***** INPUT *****

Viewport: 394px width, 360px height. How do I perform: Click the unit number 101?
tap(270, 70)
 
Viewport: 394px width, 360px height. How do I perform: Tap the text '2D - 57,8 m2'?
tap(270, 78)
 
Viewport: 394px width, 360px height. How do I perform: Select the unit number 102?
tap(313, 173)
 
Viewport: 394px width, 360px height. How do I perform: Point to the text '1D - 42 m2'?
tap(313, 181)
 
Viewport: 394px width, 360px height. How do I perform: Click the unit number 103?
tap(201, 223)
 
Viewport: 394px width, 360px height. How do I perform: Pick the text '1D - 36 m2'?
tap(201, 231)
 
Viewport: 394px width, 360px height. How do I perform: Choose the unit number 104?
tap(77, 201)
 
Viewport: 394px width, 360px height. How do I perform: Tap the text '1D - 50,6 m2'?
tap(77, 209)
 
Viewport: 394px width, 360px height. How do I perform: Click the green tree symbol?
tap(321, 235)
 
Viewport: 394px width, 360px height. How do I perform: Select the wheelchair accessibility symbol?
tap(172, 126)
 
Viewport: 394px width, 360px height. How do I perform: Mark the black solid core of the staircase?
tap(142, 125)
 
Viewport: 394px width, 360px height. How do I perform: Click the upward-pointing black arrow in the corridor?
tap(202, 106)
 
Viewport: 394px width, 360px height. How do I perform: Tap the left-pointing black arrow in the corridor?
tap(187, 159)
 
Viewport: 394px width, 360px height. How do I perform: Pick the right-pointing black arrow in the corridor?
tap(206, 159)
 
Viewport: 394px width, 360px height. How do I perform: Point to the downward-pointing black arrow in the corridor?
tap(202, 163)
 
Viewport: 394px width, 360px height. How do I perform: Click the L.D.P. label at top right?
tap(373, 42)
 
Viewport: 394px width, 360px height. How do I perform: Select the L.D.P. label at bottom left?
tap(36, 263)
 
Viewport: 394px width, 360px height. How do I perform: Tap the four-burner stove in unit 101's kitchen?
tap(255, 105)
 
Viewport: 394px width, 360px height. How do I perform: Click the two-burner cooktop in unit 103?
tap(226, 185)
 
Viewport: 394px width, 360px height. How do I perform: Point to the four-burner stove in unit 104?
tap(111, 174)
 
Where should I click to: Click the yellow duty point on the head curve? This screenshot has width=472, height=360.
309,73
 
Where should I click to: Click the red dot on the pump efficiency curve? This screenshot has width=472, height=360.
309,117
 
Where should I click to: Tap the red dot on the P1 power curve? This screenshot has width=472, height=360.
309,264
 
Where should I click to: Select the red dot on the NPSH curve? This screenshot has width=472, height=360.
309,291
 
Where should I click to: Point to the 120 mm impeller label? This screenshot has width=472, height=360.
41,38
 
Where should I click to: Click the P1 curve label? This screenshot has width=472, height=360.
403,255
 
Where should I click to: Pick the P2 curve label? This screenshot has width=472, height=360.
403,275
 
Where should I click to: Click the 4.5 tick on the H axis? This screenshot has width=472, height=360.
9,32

*****

**CHALLENGE:** Please rewrite the entire listing above as a numbered list, leaving out the blank lines.

**WRITTEN RESPONSE:**
1. Viewport: 394px width, 360px height. How do I perform: Click the unit number 101?
2. tap(270, 70)
3. Viewport: 394px width, 360px height. How do I perform: Tap the text '2D - 57,8 m2'?
4. tap(270, 78)
5. Viewport: 394px width, 360px height. How do I perform: Select the unit number 102?
6. tap(313, 173)
7. Viewport: 394px width, 360px height. How do I perform: Point to the text '1D - 42 m2'?
8. tap(313, 181)
9. Viewport: 394px width, 360px height. How do I perform: Click the unit number 103?
10. tap(201, 223)
11. Viewport: 394px width, 360px height. How do I perform: Pick the text '1D - 36 m2'?
12. tap(201, 231)
13. Viewport: 394px width, 360px height. How do I perform: Choose the unit number 104?
14. tap(77, 201)
15. Viewport: 394px width, 360px height. How do I perform: Tap the text '1D - 50,6 m2'?
16. tap(77, 209)
17. Viewport: 394px width, 360px height. How do I perform: Click the green tree symbol?
18. tap(321, 235)
19. Viewport: 394px width, 360px height. How do I perform: Select the wheelchair accessibility symbol?
20. tap(172, 126)
21. Viewport: 394px width, 360px height. How do I perform: Mark the black solid core of the staircase?
22. tap(142, 125)
23. Viewport: 394px width, 360px height. How do I perform: Click the upward-pointing black arrow in the corridor?
24. tap(202, 106)
25. Viewport: 394px width, 360px height. How do I perform: Tap the left-pointing black arrow in the corridor?
26. tap(187, 159)
27. Viewport: 394px width, 360px height. How do I perform: Pick the right-pointing black arrow in the corridor?
28. tap(206, 159)
29. Viewport: 394px width, 360px height. How do I perform: Point to the downward-pointing black arrow in the corridor?
30. tap(202, 163)
31. Viewport: 394px width, 360px height. How do I perform: Click the L.D.P. label at top right?
32. tap(373, 42)
33. Viewport: 394px width, 360px height. How do I perform: Select the L.D.P. label at bottom left?
34. tap(36, 263)
35. Viewport: 394px width, 360px height. How do I perform: Tap the four-burner stove in unit 101's kitchen?
36. tap(255, 105)
37. Viewport: 394px width, 360px height. How do I perform: Click the two-burner cooktop in unit 103?
38. tap(226, 185)
39. Viewport: 394px width, 360px height. How do I perform: Point to the four-burner stove in unit 104?
40. tap(111, 174)
41. Where should I click to: Click the yellow duty point on the head curve? This screenshot has width=472, height=360.
42. 309,73
43. Where should I click to: Click the red dot on the pump efficiency curve? This screenshot has width=472, height=360.
44. 309,117
45. Where should I click to: Tap the red dot on the P1 power curve? This screenshot has width=472, height=360.
46. 309,264
47. Where should I click to: Select the red dot on the NPSH curve? This screenshot has width=472, height=360.
48. 309,291
49. Where should I click to: Point to the 120 mm impeller label? This screenshot has width=472, height=360.
50. 41,38
51. Where should I click to: Click the P1 curve label? This screenshot has width=472, height=360.
52. 403,255
53. Where should I click to: Pick the P2 curve label? This screenshot has width=472, height=360.
54. 403,275
55. Where should I click to: Click the 4.5 tick on the H axis? This screenshot has width=472, height=360.
56. 9,32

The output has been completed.